Report every line of the records below that includes the string "will".

--- RECORDED DATA Enclosed Below ---

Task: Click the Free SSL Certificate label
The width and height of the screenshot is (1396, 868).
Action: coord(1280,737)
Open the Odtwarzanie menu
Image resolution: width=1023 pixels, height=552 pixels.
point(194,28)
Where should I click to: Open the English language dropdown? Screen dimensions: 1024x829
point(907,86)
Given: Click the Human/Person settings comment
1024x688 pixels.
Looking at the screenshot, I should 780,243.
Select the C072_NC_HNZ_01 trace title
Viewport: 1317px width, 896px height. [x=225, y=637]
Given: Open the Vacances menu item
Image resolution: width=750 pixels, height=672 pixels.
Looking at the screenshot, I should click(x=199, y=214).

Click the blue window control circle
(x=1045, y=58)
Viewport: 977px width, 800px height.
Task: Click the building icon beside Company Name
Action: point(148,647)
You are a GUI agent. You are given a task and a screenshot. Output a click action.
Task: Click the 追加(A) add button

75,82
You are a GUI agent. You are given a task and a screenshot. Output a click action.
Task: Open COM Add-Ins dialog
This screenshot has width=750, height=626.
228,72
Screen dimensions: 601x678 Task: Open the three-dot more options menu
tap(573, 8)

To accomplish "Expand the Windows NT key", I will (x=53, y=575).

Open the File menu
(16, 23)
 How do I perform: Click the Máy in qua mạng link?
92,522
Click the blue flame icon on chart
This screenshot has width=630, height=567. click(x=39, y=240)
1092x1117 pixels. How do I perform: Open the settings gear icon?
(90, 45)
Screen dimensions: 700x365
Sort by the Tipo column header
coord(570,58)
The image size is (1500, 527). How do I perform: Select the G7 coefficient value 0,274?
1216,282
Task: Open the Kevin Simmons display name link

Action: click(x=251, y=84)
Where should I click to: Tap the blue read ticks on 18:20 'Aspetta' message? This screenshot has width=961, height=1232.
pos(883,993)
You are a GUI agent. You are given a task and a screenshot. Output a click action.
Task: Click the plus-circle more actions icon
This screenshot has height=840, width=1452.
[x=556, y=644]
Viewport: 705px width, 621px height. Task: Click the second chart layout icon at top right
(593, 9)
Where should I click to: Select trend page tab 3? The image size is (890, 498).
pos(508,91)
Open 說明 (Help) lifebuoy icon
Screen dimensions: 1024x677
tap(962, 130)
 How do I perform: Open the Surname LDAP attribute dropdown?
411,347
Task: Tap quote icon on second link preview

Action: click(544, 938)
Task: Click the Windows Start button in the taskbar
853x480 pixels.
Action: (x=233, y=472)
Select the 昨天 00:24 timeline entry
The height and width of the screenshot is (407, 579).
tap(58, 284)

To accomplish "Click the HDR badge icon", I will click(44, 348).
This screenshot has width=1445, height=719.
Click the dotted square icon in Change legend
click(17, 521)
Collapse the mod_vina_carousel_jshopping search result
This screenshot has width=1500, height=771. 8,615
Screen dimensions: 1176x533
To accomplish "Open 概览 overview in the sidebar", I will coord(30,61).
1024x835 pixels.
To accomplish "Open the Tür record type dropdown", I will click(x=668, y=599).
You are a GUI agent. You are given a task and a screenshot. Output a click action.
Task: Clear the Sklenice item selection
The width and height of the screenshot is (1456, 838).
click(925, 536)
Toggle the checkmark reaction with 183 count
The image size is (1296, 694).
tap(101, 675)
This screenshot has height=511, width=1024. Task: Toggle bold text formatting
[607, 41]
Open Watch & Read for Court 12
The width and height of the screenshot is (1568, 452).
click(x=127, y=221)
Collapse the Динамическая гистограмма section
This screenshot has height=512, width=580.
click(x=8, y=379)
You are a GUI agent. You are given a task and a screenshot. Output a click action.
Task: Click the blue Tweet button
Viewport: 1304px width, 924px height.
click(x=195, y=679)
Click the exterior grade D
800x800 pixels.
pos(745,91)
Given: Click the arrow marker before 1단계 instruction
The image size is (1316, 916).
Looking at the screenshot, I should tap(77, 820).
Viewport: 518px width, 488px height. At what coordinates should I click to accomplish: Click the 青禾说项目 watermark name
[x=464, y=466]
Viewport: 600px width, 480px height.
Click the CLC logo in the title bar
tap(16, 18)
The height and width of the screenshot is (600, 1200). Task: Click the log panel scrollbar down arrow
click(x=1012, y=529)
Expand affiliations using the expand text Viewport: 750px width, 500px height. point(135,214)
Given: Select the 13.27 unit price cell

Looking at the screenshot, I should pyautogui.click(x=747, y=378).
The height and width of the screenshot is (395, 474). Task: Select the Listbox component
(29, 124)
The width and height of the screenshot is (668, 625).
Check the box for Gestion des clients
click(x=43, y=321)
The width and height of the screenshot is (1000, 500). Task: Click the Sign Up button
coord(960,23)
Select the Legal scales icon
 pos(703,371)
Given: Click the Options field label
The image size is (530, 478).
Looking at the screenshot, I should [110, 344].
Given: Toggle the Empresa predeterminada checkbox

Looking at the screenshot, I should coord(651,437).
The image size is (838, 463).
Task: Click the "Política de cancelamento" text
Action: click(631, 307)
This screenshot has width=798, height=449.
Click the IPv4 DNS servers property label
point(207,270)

--- End of Enclosed RECORDED DATA ---

[WRITTEN SOLUTION]
To accomplish "Expand the Windows NT key", I will (x=53, y=575).
To accomplish "Click the HDR badge icon", I will click(44, 348).
To accomplish "Open 概览 overview in the sidebar", I will coord(30,61).
To accomplish "Open the Tür record type dropdown", I will click(x=668, y=599).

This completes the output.